→ DATASET RECORDS
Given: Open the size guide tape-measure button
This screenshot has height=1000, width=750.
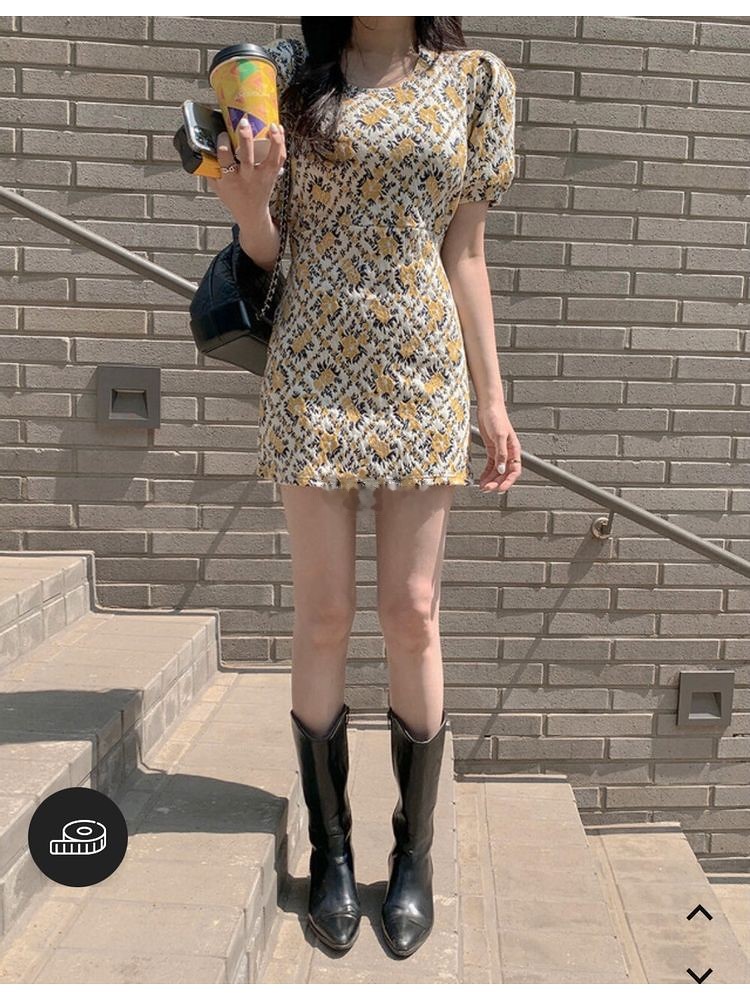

---

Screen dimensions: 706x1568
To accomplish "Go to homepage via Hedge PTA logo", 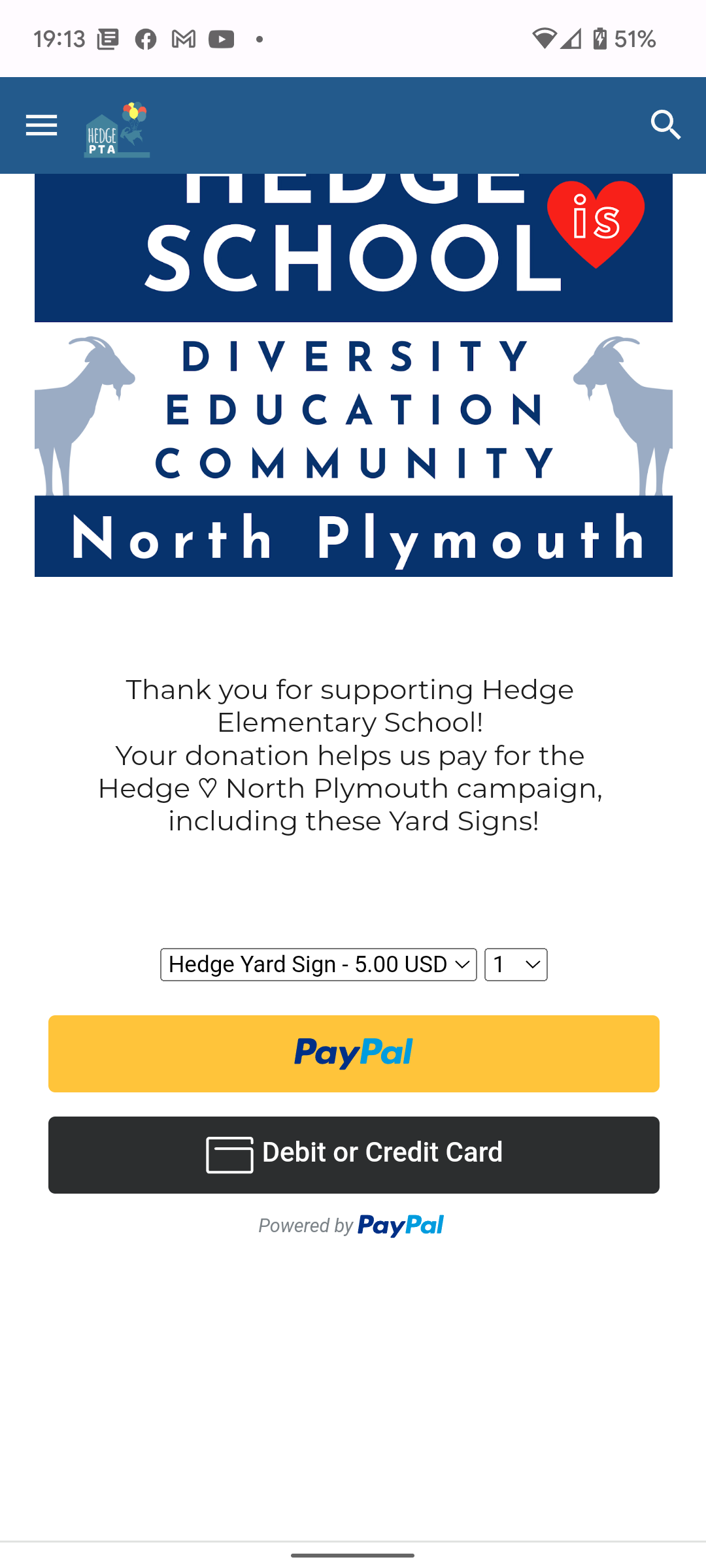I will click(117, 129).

...

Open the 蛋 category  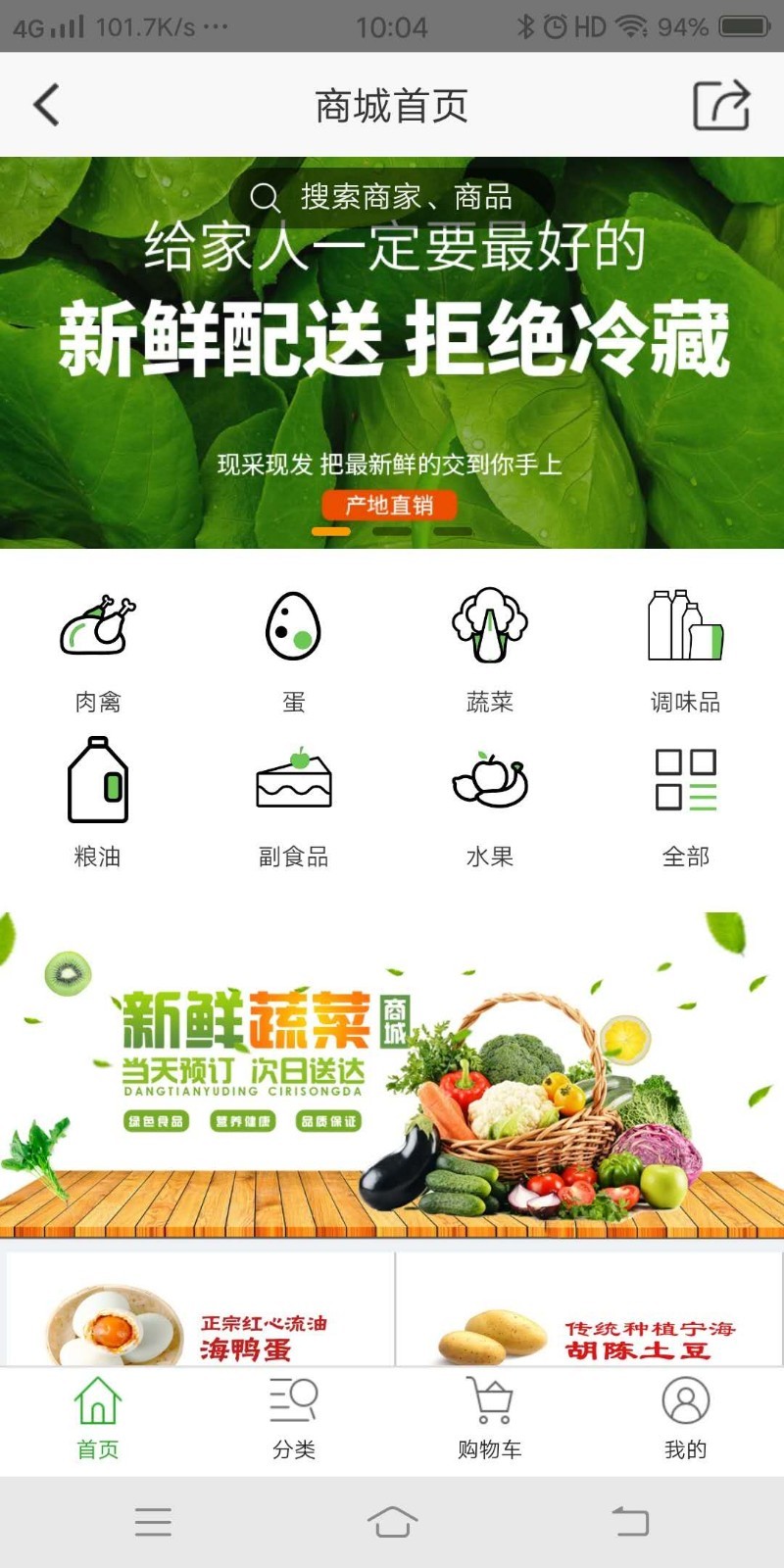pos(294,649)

→ JOB
Rewrite the lines of data above, beginning with the line containing "Given: Open the" and ending with the line containing "This screenshot has height=1000, width=750.", swapping "size guide" for "size chart" and leaving everything else unchanged. Give only those lines.

→ CORRECT RESULT
Given: Open the size chart tape-measure button
This screenshot has height=1000, width=750.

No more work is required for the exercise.